La radiographie du rachis cervical est un examen d’imagerie médicale recourant à la technologie des rayons X pour visualiser en détail les vertèbres cervicales, situées dans la partie supérieure de la colonne vertébrale, au niveau du cou. Intégrée à la catégorie des radiographies, cette technique est rapide, indolore, non invasive, et généralement bien tolérée par l’ensemble des patients. Elle consiste à réaliser plusieurs clichés du cou sous différents angles, permettant d’explorer efficacement l’architecture osseuse. Les doses de rayonnement utilisées sont faibles et strictement limitées, ce qui rend l’examen sûr lorsqu’il est prescrit de façon appropriée.
La radiographie du rachis cervical permet d’analyser précisément les vertèbres cervicales, les espaces intervertébraux, ainsi que l’alignement du rachis. Elle aide à visualiser d’éventuelles anomalies osseuses telles que fractures, tassements vertébraux, arthrose cervicale, déformations (cyphose, scoliose), ou encore des signes de maladie dégénérative des disques intervertébraux. Cet examen peut également révéler des lésions traumatiques, des luxations, des calcifications anormales, ou la présence de corps étrangers. Bien qu’elle ne permette pas d’explorer directement la moelle épinière ou les tissus mous, la radiographie constitue souvent une première étape essentielle pour orienter le diagnostic.
L’examen est prescrit principalement en cas de douleurs cervicales aiguës ou chroniques, de raideur du cou, d’antécédents de traumatisme cervical (chute, accident de la voie publique, « coup du lapin »), ou lors de bilans préopératoires et post-opératoires du rachis cervical. Il est également réalisé dans le cadre du suivi de certaines pathologies osseuses, ou pour dépister une atteinte traumatique, dégénérative ou infectieuse de la colonne cervicale. Parfois, la radiographie cervicale sert également au guidage ou au bilan préalable d’infiltrations.
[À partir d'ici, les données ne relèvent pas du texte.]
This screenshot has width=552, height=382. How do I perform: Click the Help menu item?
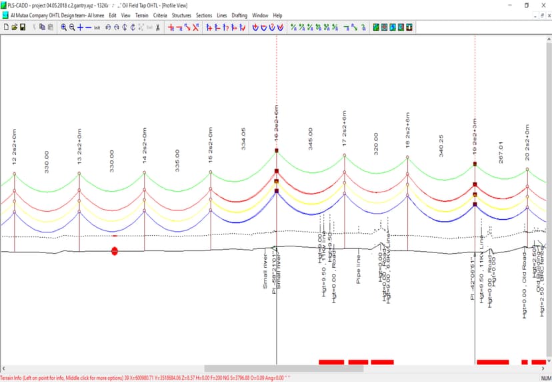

En conclusion, la radiographie du rachis cervical occupe une place centrale dans le diagnostic et le suivi des pathologies de la colonne cervicale. Elle permet de poser rapidement un premier diagnostic devant des douleurs cervicales et d’engager une prise en charge adaptée, ou d’assurer le suivi des évolutions (suite à un traumatisme ou dans le cadre de maladies chroniques). Grâce à sa simplicité et à son accessibilité, elle reste un examen clé de l’arsenal de l’imagerie médicale, en complément d’autres techniques comme le scanner ou l’IRM lorsque cela est nécessaire.